Трудно сказать, кто были основатели крепости. Ею владели и тавры, и скифы, и генуэзцы, и крымские татары. Одна из достопримечательностей города - мавзолей Ненекеджан-ханым, дочери Тохтамыша, умершей в 1437 году. Он находится у ворот Орта-капу, в центре верхней плоскости Кале. Другие памятники свидетельствуют о том, что крымские ханы жили в Чуфут-Кале до обоснования своего в Бахчисарае. Кроме того, здесь сохранились остатки древней базилики, христианского храма, синагоги, многочисленные жилища.

Бахчисарай. Вид дворца
Бахчисарай. Вид дворца

Но Пушкин видел не остатки пещерного города, как в Мангупе, он посетил обитаемое селение. Жители Кале (местное, сокращенное название города), караимы, пришли сюда еще в X веке, как свидетельствуют надписи на могильных плитах в Иосафатовой долине, и жили здесь, сосуществуя со всеми завоевателями и правителями крепости. В XVIII веке Чуфут-Кале был мирным городом караимов, ставших верными подданными России. В 1820 году их было там около шестисот человек.

Успенский скит под Бахчисараем. Литография Ф. Гросса. 1830-е гг.
Успенский скит под Бахчисараем. Литография Ф. Гросса. 1830-е гг.

Муравьев-Апостол назвал Чуфут-Кале "воздушным городом", потому что его дома казались ему орлиными гнездами, прилепленными к обрыву. Если же снизу смотреть на эту мощную крепость с маленькими домиками под облаками, они кажутся забралами древних укреплений. Однако быт обитателей города был в то время совершенно мирным.

Пещерный город-крепость Чуфут-Кале. Картина Ж. К. Мивиля. 1818 г.
Пещерный город-крепость Чуфут-Кале. Картина Ж. К. Мивиля. 1818 г.

За толстыми каменными стенами, тянущимися с двух сторон вдоль улицы, за калитками, куда можно было спокойно войти, все было устроено в восточном вкусе. Со всех сторон закрытые дворы, окруженные строениями, открытая галерейка вдоль жилого дома, вход с крыльца. Комнаты убраны резными яркими украшениями по стенам, деревянные потолки раскрашены, вдоль стен - широкие диваны, пол устлан ярким, пестрым войлоком или ковром. Так выглядело караимское жилище в начале XIX века, наверное, так же и в X, потому-то и спешили путешественники увидеть этих обитателей неприступной когда-то крепости, что чувствовали в них живое дыхание давно прошедших времен.

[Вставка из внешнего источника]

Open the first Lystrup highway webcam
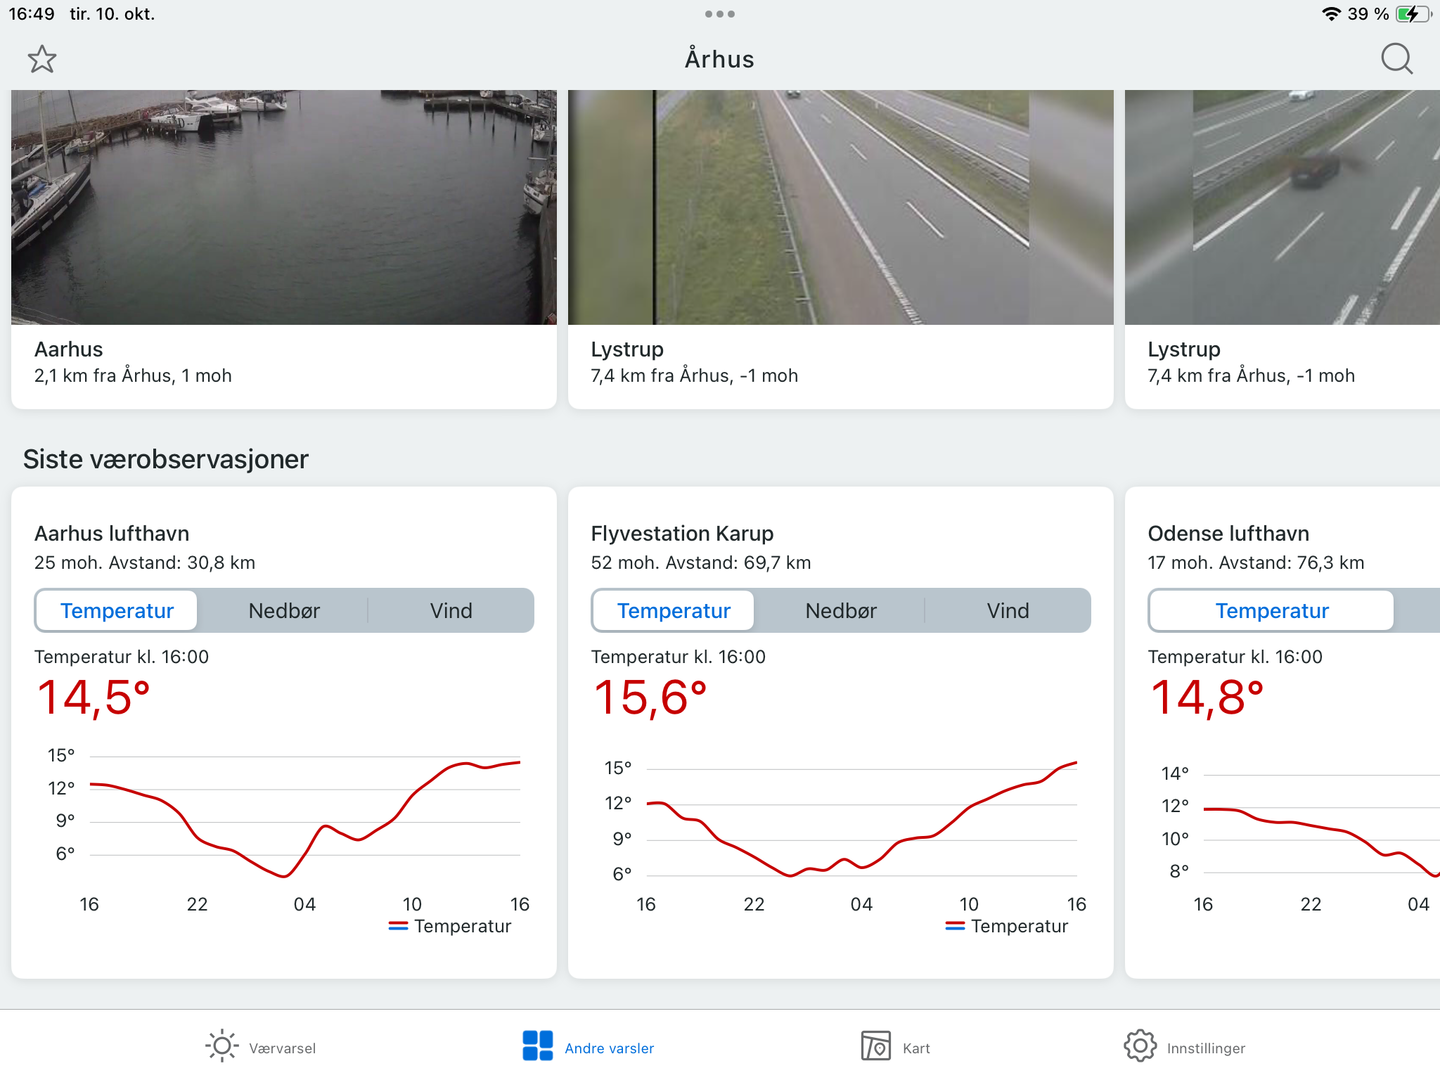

С пребыванием поэта в Чуфут-Кале, возможно, связана история его знаменитого сердоликового перстня-печатки (не сохранился). Он представлял собой витое золотое кольцо, в которое был вставлен восьмиугольный камень-инталия с надписью на древнееврейском языке довольно грубого начертания, сверху и снизу обрамленной орнаментом. По мнению некоторых специалистов, надпись и стиль начертания букв указывают на крымско-караимское происхождение перстня. Такие перстни были распространены в Крыму, позже в Бахчисарае на базаре их можно было купить еще в 30-е годы нашего столетия.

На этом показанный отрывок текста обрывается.